SQR / Outskirts of Rome, 2019
Fifteen million people live in Italian suburbs today. The territories on the outskirts of the cities suffer from lack of infrastructure, the illegal occupations of buildings and the illegal disposal of waste. The outskirts surrounding the main Italian cities are often synonymous with social decay, as those have become dormitory neighborhoods deprived from essential public and urban services.
Rome was among the first cities in Europe to build suburban hamlets. Designed and built in the 1920’s, they grew uncontrolled in the post-war period on agricultural land, without respecting master plans. It is no coincidence that Pasolini defined the Roman periphery as “the crown of thorns that surrounds the city of God”. From the 1950’s onwards, urban planning policies dealt with social housing, trying to cope with massive unemployment and built new housing for the huts that lived on the edges of the city center.

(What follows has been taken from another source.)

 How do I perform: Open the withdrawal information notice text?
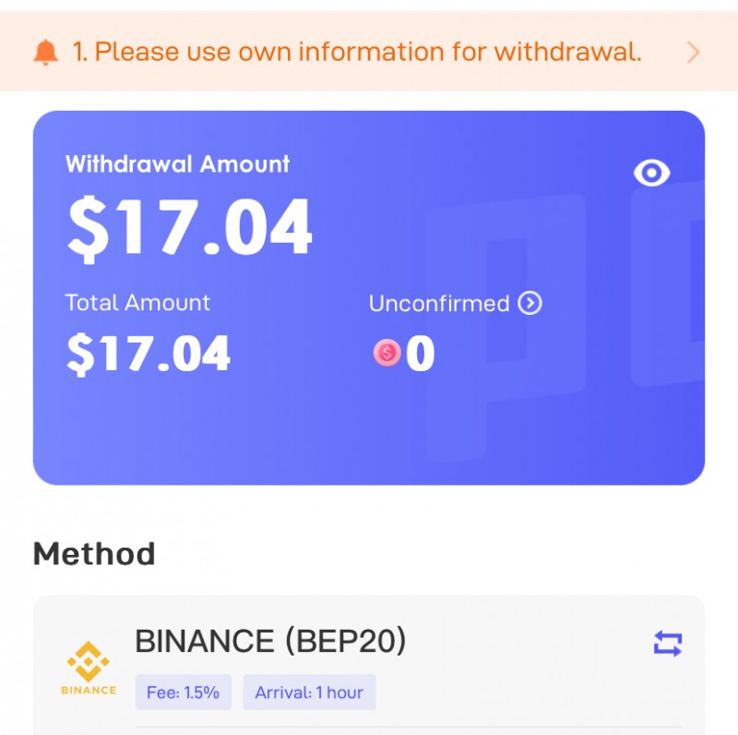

Starting from the second half of the 1970s, when the private construction sector eventually went into crisis and the housing discomfort took on even greater proportions, the municipal administration started a massive investment program to relaunch the construction of social housing.
Badly connected to the heart of the city, but totally dependent on it for commercial functions and services, the suburbs have continued to grow in isolation over the last few decades. The city has ultimately grown without control, becoming a place of strong economic and social unease, constituted of marginalization, violence and, often, occupied by the various local mafias. The economic crisis of 2008 has exponentially accentuated those social risks.
Pier Paolo Pasolini in the 1960’s wrote: “Rome would be the most beautiful city in the world if, at the same time, it was not the ugliest city in the world. Naturally beauty and ugliness are linked: the latter makes the former pathetic and human, the former makes one forget the latter.